Andrew Thompson

SSVAE-Based Latent Control Mapping for Assistive Robotic Interfaces

Structured generative models for real-time user intent embedding and control-space customization
Andrew Thompson, Fiona Neylon, Brenna Argall | Northwestern University + Shirley Ryan AbilityLab


Overview

This project explores the use of variational autoencoders (VAEs) to learn structured latent control spaces from body-machine interface (BoMI) data. The goal is to enable intuitive, low-dimensional user intent embeddings that generalize across users and time, and to support robust control of high-dimensional robotic systems from sparse or noisy human input.

Unlike PCA-based mappings used during deployment, the SSVAE-based approach is generative and probabilistic.

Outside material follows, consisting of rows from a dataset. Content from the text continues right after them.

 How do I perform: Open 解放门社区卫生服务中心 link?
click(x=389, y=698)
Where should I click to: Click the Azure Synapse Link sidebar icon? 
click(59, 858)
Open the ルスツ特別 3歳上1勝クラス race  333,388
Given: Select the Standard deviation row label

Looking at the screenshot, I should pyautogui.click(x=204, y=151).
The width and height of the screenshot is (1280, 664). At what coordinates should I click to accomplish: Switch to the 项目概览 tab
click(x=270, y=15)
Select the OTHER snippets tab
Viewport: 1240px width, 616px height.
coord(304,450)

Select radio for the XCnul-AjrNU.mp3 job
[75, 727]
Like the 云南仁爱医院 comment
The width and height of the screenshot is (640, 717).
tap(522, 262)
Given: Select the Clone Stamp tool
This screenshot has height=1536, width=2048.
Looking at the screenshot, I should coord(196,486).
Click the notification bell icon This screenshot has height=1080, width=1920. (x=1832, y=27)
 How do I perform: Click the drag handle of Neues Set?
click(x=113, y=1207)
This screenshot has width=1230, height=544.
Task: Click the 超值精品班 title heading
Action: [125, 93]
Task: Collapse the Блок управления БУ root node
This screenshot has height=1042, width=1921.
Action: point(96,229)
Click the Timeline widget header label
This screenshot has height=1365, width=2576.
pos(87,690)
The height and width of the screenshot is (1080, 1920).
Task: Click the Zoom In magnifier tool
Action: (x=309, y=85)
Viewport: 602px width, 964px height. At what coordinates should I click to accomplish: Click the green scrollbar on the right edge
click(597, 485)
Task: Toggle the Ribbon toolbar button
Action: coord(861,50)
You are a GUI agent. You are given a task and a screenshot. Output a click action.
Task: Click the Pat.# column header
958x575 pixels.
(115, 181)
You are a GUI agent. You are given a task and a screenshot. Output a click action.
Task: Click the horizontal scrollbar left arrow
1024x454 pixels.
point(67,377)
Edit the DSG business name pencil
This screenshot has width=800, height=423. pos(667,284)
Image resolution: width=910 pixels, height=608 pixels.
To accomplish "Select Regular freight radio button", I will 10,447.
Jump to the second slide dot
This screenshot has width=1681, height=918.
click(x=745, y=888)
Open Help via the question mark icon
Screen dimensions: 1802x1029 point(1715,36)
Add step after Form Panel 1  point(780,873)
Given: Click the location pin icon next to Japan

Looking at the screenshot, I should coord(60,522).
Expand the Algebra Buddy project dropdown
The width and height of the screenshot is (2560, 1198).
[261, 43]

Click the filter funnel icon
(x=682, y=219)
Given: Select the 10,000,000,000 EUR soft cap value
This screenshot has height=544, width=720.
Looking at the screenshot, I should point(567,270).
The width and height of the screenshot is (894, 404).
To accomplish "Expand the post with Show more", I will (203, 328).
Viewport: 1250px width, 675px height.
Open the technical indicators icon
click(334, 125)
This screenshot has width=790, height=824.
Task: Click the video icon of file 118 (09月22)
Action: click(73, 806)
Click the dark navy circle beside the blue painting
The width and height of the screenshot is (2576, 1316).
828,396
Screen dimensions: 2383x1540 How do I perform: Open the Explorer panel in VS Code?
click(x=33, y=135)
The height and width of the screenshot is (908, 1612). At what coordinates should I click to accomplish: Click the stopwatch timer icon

It allows for intent inference under uncertainty, meaningful and continuous interpolation across embeddings, and latent-level customization—capabilities that support safer and more generalizable assistive control.


Motivation

  • Improve robustness of control mappings to signal drift, fatigue, and inter-user variability.
  • Reduce calibration overhead by learning generalized motion embeddings across users.
  • Enable few-shot or zero-shot transfer of control strategies between sessions or individuals.
  • Capture control uncertainty to improve shared autonomy, safety, and intent disambiguation.

System Design

Architecture

  • Input: 8–24 channel filtered IMU signals or joystick control time windows
  • Encoder: 3-layer MLP with ReLU activations, layer norm
  • Latent space: 2–6D Gaussian embedding (μ, σ) with KLD penalty
  • Decoder: Symmetric 3-layer MLP; reconstructs control signals or time-aligned action vectors
  • Loss: ELBO with optional auxiliary losses (e.g., latent decorrelation, temporal smoothness)

Training Pipeline

  • Data sampled from longitudinal BoMI sessions (~190 total)
  • Signals preprocessed with filtering, windowing, and normalization
  • Models trained with PyTorch, Adam optimizer, and cosine learning rate decay
  • Evaluation on reconstruction accuracy, latent smoothness, and downstream control decoding

Experiments

Experiment Goal Outcome
Latent stability across sessions Assess how latent axes shift with session index Axes remain consistent across 3+ sessions with single-user training
Cross-user generalization Train on one user, test on another Latents retain structure, but decoder needs fine-tuning
Control-space mapping Latent → 6-DOF robot control mapping Mapping feasible with linear decoder or MLP; interpretable axes emerge
Few-shot retraining Fine-tune encoder with small new-user dataset Rapid convergence observed with 20–50 examples


Key Insights

  • VAE-based latents capture user-specific movement signatures in a compact and reusable form.
  • Latent spaces are smoother and more robust than PCA in the presence of sensor noise or posture shift.
  • The probabilistic nature of the model supports uncertainty-aware intent prediction, which is valuable for shared autonomy systems.
  • While not yet deployed in real-time trials, offline control decoding from the latent space has yielded promising results.

Additionally, ablation studies were on all of the additional cost terms to see their effect.


Relation to PCA-Based BoMI Deployment

This work builds directly on the PCA-based BoMI system used in a 190+ session longitudinal study, where we gathered data from and evaluated teleoperation performance from a cohort of 10 individuals with cervical spinal cord injuries (cSCI). The SSVAE model was trained entirely on data collected during those sessions. Whereas PCA was used for control deployment, the SSVAE supports:

  • Post hoc analysis of motor strategies
  • Improved control personalization
  • Future real-time deployment with adaptive blending

Ongoing Work

  • Incorporating temporal priors (e.g. LSTM-VAE, temporal VAE) to model motion transitions
  • Conditioning latent space with goal or task context
  • Real-time latent encoding + ROS2 interface for on-device teleoperation
  • Ablation studies on dimensionality, loss structure, and encoder architecture

Citation

Preprint (In Review):
Structured Semi-Supervised Generative Methods for Learning Robust Control Embeddings from Human Motion Data
Andrew Thompson, Fiona Neylon, Brenna Argall


Access

All models and training scripts are currently housed in private repositories. Code excerpts, latent visualizations, and sanitized motion samples are available upon request.